**** RECORDS TO USE ****
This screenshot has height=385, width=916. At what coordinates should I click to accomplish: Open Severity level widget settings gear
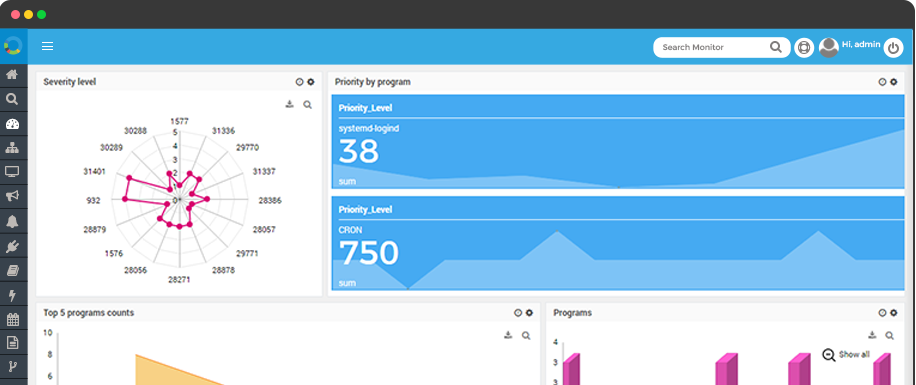311,82
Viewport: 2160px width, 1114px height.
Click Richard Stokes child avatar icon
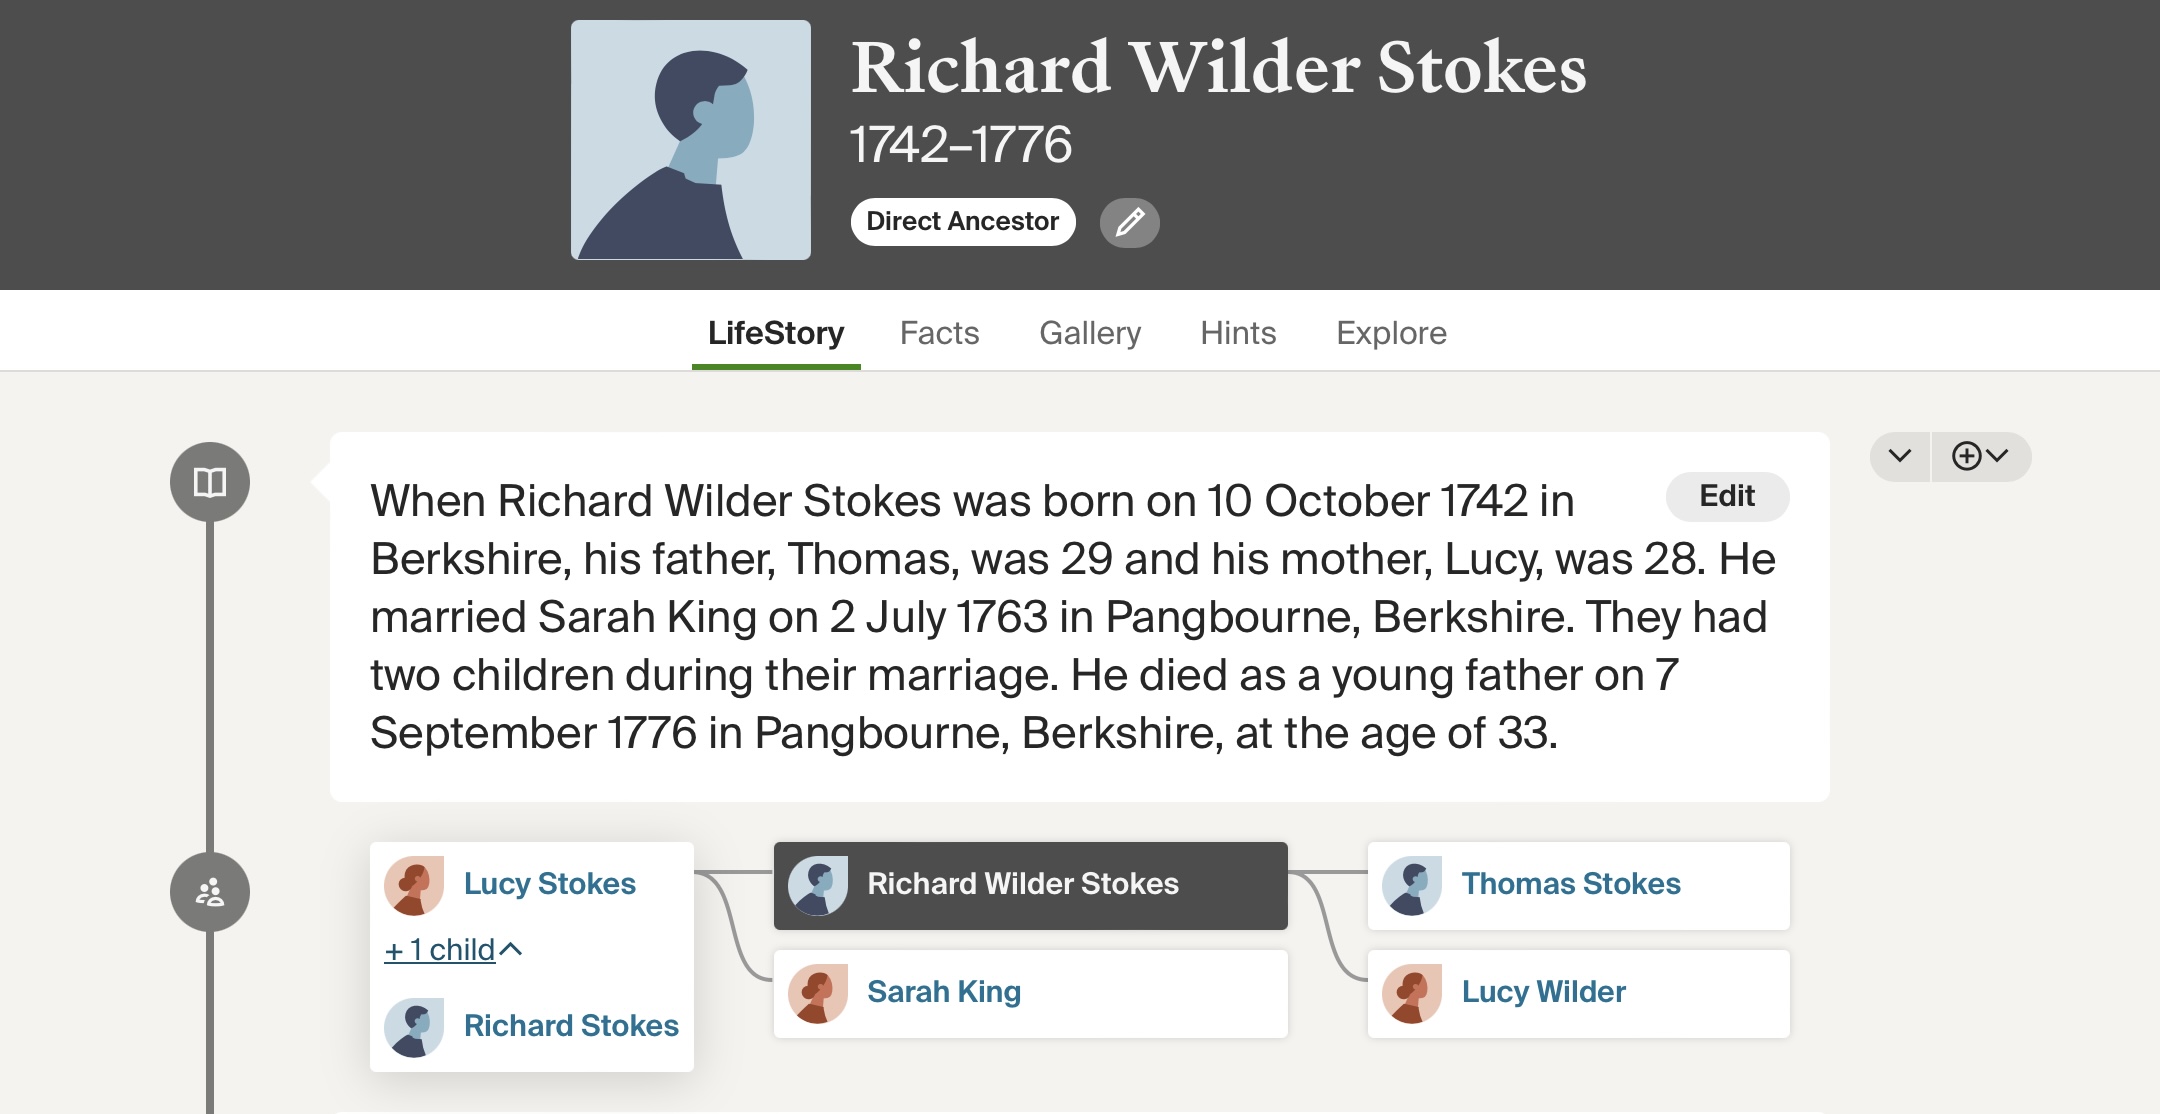coord(414,1027)
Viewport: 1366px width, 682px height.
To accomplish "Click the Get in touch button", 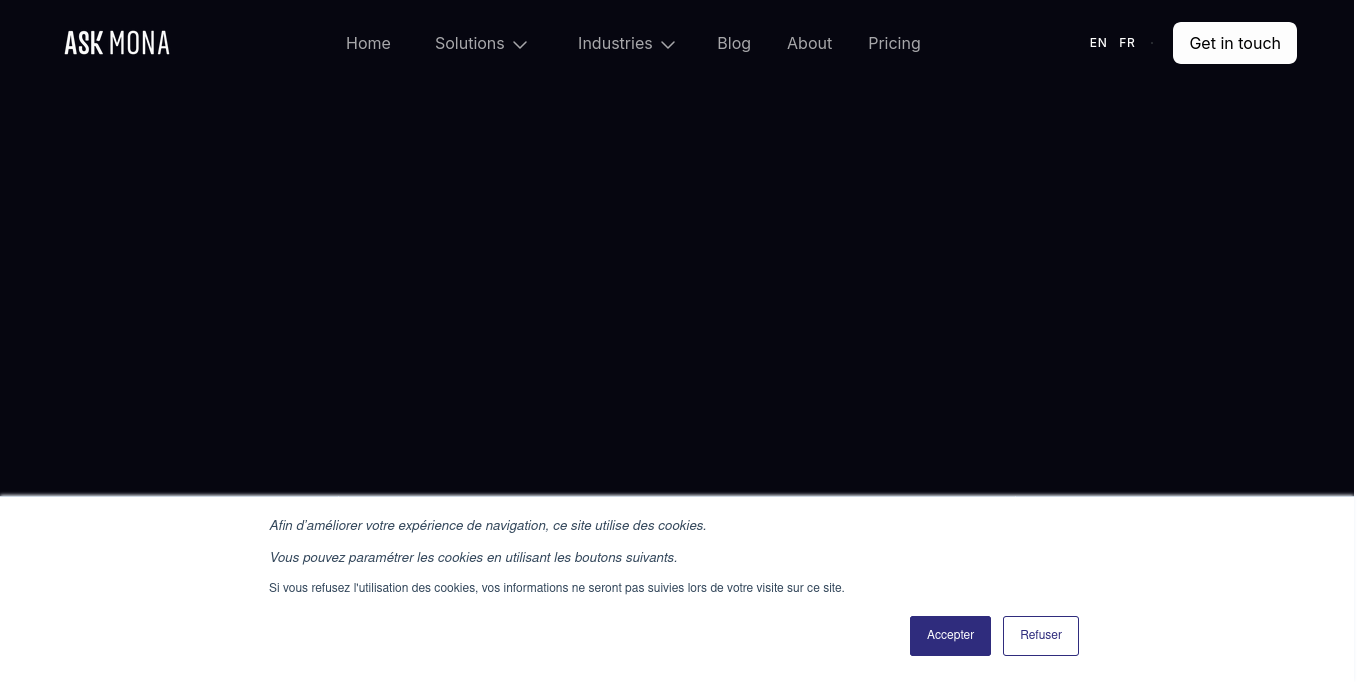I will [1234, 43].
****
WORK INSTRUCTIONS: Copy out nothing but the lines from the beginning of the records through the one that contains "Viewport: 1366px width, 682px height.". Skip the pictures.

ANSWER:
This screenshot has height=385, width=916. At what coordinates should I click to accomplish: Open Severity level widget settings gear
311,82
Viewport: 2160px width, 1114px height.
Click Richard Stokes child avatar icon
coord(414,1027)
Viewport: 1366px width, 682px height.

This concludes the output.